* Aim of the exercise
Reproduce the following data verbatim, preserving every line in its original order.

(Entries on target coordinates)
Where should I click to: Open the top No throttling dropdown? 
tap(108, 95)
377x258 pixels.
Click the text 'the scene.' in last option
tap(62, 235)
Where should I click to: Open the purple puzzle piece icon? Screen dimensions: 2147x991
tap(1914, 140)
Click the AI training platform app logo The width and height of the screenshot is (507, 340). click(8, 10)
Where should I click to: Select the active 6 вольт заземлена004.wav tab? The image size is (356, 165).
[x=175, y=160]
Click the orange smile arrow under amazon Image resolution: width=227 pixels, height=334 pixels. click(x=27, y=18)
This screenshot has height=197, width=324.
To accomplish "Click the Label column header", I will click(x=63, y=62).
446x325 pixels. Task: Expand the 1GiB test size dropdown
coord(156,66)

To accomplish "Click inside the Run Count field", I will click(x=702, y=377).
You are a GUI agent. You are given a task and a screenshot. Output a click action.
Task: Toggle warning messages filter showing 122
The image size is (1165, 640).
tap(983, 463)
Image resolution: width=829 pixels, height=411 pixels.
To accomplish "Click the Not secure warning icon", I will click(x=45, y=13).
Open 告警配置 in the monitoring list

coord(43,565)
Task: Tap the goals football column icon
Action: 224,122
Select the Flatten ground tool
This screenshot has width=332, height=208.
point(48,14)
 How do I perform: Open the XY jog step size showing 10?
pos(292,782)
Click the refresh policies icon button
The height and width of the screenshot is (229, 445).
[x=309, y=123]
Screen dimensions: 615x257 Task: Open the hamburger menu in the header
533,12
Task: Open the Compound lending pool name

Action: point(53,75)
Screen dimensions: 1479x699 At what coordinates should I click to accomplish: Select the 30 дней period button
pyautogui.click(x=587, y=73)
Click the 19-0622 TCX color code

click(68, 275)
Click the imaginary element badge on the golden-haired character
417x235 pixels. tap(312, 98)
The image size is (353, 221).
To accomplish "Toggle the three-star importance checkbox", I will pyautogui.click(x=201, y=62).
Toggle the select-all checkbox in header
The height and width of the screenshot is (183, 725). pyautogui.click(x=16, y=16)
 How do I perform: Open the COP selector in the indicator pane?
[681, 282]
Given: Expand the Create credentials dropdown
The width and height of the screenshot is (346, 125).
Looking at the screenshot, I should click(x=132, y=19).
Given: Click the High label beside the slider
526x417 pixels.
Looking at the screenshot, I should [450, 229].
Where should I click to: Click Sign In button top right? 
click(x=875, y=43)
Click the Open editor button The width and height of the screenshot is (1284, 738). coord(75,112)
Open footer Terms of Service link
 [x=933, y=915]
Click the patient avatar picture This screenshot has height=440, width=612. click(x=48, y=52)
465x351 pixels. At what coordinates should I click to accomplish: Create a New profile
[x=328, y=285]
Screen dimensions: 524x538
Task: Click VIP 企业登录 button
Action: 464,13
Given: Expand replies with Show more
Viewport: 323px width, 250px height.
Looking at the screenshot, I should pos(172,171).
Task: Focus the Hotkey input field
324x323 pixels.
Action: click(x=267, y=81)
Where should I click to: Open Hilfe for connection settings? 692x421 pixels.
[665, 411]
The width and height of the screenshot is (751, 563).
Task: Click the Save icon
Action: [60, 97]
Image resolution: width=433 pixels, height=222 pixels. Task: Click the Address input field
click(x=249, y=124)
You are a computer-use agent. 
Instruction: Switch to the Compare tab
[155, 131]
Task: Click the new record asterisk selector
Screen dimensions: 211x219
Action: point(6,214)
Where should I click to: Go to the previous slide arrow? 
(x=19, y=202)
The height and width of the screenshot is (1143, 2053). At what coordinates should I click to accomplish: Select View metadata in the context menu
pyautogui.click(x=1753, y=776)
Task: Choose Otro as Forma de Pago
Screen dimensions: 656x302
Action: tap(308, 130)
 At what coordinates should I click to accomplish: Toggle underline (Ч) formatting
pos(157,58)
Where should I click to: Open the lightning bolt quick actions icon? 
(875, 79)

* Answer to this exercise
Where should I click to: Open the top No throttling dropdown? 
tap(108, 95)
377x258 pixels.
Click the text 'the scene.' in last option
tap(62, 235)
Where should I click to: Open the purple puzzle piece icon? Screen dimensions: 2147x991
tap(1914, 140)
Click the AI training platform app logo The width and height of the screenshot is (507, 340). click(8, 10)
Where should I click to: Select the active 6 вольт заземлена004.wav tab? The image size is (356, 165).
[x=175, y=160]
Click the orange smile arrow under amazon Image resolution: width=227 pixels, height=334 pixels. click(x=27, y=18)
This screenshot has height=197, width=324.
To accomplish "Click the Label column header", I will click(x=63, y=62).
446x325 pixels. Task: Expand the 1GiB test size dropdown
coord(156,66)

To accomplish "Click inside the Run Count field", I will click(x=702, y=377).
You are a GUI agent. You are given a task and a screenshot. Output a click action.
Task: Toggle warning messages filter showing 122
The image size is (1165, 640).
tap(983, 463)
Image resolution: width=829 pixels, height=411 pixels.
To accomplish "Click the Not secure warning icon", I will click(x=45, y=13).
Open 告警配置 in the monitoring list

coord(43,565)
Task: Tap the goals football column icon
Action: 224,122
Select the Flatten ground tool
This screenshot has width=332, height=208.
point(48,14)
 How do I perform: Open the XY jog step size showing 10?
pos(292,782)
Click the refresh policies icon button
The height and width of the screenshot is (229, 445).
[x=309, y=123]
Screen dimensions: 615x257 Task: Open the hamburger menu in the header
533,12
Task: Open the Compound lending pool name

Action: point(53,75)
Screen dimensions: 1479x699 At what coordinates should I click to accomplish: Select the 30 дней period button
pyautogui.click(x=587, y=73)
Click the 19-0622 TCX color code

click(68, 275)
Click the imaginary element badge on the golden-haired character
417x235 pixels. tap(312, 98)
The image size is (353, 221).
To accomplish "Toggle the three-star importance checkbox", I will pyautogui.click(x=201, y=62).
Toggle the select-all checkbox in header
The height and width of the screenshot is (183, 725). pyautogui.click(x=16, y=16)
 How do I perform: Open the COP selector in the indicator pane?
[681, 282]
Given: Expand the Create credentials dropdown
The width and height of the screenshot is (346, 125).
Looking at the screenshot, I should click(x=132, y=19).
Given: Click the High label beside the slider
526x417 pixels.
Looking at the screenshot, I should [450, 229].
Where should I click to: Click Sign In button top right? 
click(x=875, y=43)
Click the Open editor button The width and height of the screenshot is (1284, 738). coord(75,112)
Open footer Terms of Service link
 [x=933, y=915]
Click the patient avatar picture This screenshot has height=440, width=612. click(x=48, y=52)
465x351 pixels. At what coordinates should I click to accomplish: Create a New profile
[x=328, y=285]
Screen dimensions: 524x538
Task: Click VIP 企业登录 button
Action: 464,13
Given: Expand replies with Show more
Viewport: 323px width, 250px height.
Looking at the screenshot, I should pos(172,171).
Task: Focus the Hotkey input field
324x323 pixels.
Action: click(x=267, y=81)
Where should I click to: Open Hilfe for connection settings? 692x421 pixels.
[665, 411]
The width and height of the screenshot is (751, 563).
Task: Click the Save icon
Action: [60, 97]
Image resolution: width=433 pixels, height=222 pixels. Task: Click the Address input field
click(x=249, y=124)
You are a computer-use agent. 
Instruction: Switch to the Compare tab
[155, 131]
Task: Click the new record asterisk selector
Screen dimensions: 211x219
Action: point(6,214)
Where should I click to: Go to the previous slide arrow? 
(x=19, y=202)
The height and width of the screenshot is (1143, 2053). At what coordinates should I click to accomplish: Select View metadata in the context menu
pyautogui.click(x=1753, y=776)
Task: Choose Otro as Forma de Pago
Screen dimensions: 656x302
Action: tap(308, 130)
 At what coordinates should I click to accomplish: Toggle underline (Ч) formatting
pos(157,58)
Where should I click to: Open the lightning bolt quick actions icon? 
(875, 79)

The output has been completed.